Hasan S. Yamin, MD1, Yousef Abuasbeh, MD2
1 Pulmonary and Critical Care Department
 An-Najah National University Hospital, Palestine.
2Thoracic Surgery Department
St. Joseph Hospital, Palestine

Case

A 53-year-old nonsmoking woman presented to pulmonary clinic with progressive dry cough of several years duration, associated with mild exertional dyspnea.  Her past medical history is significant for well controlled diabetes mellitus and hypertension.  She denied wheezing, chest pain, hemoptysis, anorexia, weight loss, occupational exposure or recent travel.

Routine labs were within normal limits.  Her chest film and chest CT scan with IV contrast are shown below (Figure 1). 

Figure 1

Figure 2

Question

What is the most likely diagnosis?

  1. Primary lung cancer
  2. Bilateral pneumonia
  3. Intralobar pulmonary sequestration
  4. Extralobar pulmonary sequestration
  5. Bronchogenic cysts

 

 

Answer C: Intralobar pulmonary sequestration

Discussion

Chest CT scan with IV contrast showed bilateral lower lobe masses larger on the left, suggestive of lung sequestration (yellow arrows), which was confirmed on CT Aortogram (Figure 3).  Sequestered lung lacks normal communication with the rest of tracheo-bronchial tree, and receives its arterial blood supply from the systemic circulation, while maintaining normal venous drainage to the left atrium.

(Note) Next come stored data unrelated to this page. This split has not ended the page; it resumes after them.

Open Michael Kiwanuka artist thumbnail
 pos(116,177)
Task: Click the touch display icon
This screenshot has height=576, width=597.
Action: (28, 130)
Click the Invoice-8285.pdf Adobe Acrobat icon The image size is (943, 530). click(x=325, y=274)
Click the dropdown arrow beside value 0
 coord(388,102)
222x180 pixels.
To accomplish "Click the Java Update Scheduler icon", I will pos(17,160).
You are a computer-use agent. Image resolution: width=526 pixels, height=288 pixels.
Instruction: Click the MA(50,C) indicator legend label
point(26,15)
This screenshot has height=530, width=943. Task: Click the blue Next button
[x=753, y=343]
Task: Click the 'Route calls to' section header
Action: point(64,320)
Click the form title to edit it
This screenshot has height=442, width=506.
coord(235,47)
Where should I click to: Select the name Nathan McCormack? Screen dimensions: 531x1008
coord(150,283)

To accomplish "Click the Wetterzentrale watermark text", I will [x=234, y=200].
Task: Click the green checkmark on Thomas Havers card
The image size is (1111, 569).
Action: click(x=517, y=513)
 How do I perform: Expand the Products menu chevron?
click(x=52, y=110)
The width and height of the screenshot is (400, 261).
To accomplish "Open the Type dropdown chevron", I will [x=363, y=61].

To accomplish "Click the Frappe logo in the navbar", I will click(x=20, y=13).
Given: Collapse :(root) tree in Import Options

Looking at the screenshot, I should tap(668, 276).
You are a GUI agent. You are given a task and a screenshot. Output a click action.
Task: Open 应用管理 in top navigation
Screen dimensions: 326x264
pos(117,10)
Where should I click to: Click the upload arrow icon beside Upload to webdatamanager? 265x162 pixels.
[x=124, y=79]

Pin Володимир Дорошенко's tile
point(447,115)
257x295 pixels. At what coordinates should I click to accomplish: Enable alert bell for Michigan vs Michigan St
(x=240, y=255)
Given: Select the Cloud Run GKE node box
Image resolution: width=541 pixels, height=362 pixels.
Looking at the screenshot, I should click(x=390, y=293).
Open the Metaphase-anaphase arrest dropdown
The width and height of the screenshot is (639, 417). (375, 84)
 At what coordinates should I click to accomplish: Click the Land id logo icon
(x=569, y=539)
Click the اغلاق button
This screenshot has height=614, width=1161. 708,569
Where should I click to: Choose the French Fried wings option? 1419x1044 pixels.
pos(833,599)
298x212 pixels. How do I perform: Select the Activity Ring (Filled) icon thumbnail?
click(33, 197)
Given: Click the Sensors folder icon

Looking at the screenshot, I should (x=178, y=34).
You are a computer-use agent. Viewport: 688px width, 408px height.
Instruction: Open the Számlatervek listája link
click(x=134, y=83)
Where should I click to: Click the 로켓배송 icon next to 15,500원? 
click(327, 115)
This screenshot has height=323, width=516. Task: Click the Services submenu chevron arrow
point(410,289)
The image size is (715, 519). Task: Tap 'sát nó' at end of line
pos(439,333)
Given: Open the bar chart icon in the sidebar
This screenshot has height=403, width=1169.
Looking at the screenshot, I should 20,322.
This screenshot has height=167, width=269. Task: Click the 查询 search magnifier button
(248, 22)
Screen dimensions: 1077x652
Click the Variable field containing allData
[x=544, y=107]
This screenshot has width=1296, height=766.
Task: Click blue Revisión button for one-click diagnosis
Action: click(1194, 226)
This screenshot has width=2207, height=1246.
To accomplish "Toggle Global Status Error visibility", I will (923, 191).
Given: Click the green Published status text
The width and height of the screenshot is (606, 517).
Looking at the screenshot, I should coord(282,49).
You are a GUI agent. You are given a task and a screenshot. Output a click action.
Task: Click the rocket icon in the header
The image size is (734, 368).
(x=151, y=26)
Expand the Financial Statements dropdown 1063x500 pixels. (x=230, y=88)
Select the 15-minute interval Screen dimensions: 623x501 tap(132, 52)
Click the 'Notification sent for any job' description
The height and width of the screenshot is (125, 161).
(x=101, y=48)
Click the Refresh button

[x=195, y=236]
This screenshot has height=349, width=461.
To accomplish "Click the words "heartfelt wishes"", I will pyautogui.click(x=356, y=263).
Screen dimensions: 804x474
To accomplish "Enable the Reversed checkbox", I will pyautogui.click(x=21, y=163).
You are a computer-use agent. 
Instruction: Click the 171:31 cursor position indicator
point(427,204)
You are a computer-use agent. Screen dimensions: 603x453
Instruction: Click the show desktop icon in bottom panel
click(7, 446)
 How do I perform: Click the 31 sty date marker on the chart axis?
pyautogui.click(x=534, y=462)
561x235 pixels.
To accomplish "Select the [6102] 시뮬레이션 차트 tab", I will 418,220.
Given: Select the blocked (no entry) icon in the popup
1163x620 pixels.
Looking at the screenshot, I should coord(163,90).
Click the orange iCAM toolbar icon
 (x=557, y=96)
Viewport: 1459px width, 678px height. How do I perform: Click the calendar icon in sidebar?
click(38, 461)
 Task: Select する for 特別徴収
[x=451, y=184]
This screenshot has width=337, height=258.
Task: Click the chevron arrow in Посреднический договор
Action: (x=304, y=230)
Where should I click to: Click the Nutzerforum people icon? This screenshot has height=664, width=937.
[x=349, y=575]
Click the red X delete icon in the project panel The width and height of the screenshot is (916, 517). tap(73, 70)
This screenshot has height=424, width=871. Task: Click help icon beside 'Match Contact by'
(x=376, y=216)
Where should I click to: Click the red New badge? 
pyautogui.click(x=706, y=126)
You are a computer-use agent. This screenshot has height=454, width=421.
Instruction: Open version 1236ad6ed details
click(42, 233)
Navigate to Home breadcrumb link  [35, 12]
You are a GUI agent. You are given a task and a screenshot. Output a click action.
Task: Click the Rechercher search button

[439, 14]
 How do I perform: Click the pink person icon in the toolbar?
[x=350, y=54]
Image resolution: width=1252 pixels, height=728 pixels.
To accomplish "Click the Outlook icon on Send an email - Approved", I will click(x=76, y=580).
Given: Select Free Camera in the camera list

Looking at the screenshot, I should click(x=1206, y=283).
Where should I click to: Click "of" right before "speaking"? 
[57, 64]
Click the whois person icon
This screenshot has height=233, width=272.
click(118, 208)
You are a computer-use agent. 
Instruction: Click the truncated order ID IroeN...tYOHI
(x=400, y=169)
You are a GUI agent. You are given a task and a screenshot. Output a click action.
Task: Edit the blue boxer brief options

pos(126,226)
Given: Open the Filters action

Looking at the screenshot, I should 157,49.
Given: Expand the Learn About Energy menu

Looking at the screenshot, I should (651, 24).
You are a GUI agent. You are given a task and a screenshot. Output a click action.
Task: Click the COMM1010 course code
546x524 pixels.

It is a rare congenital anomaly resulting from faulty embryogenesis of the tracheo-bronchial tree (1). Broncho pulmonary sequestrations are either extra lobar when they have separate pleural covering, or intralobar when they share pleura with rest of lung (2). This patient has bilateral intralobar pulmonary sequestrations with feeding arterial supply from descending thoracic aorta 5 mm on the right and 1.08 mm on the left (blue arrows).

Figure 3

Primary lung cancer (A) is unlikely to be true as the patient`s symptoms have been going on for a few years, and patient denies symptoms like anorexia or weight loss.  Pneumonia (B) would not have its own systemic blood supply.  Extralobar sequestration (D) is also incorrect.  Figure 4 shows an example of an extra lobar sequestration in the LLL with feeding vessels from aorta (Red arrows).  Note that sequestered lung in this example shares same pleura with the rest of lung. Bronchogenic cysts (E) are also caused by abnormal branching of the tracheobronchial tree during embryogenesis.  These fluid-filled structures are usually located in the mediastinum and rarely in the lungs.  Although they do not communicate with rest of airways, they maintain their pulmonary blood supply (3).

Figure 4

References

  1. Deepa RB, Teresa C, Mark RF, et. al.  Congenital lung abnormalities: Embryologic features, prenatal diagnosis, and postnatal radiologic-pathologic correlation.  RadioGraphics 2010; 30: 1721–38.

  2. Yamin HS, Alastal AY.  Pulmonary Sequestration Supplied by an Aberrant Infra-diaphragmatic Artery.  J Pulm Respir Med 2017; 7: 3. doi: 10.4172/2161-105X.1000413

  3. Baral D, Adhikari B, Zaccarini D, et. al.  Congenital Pulmonary Airway Malformation in an Adult Male: A Case Report with Literature Review.  Case Reports in Pulmonology 2015; 2015: 743452.  doi: 10.1155/2015/743452.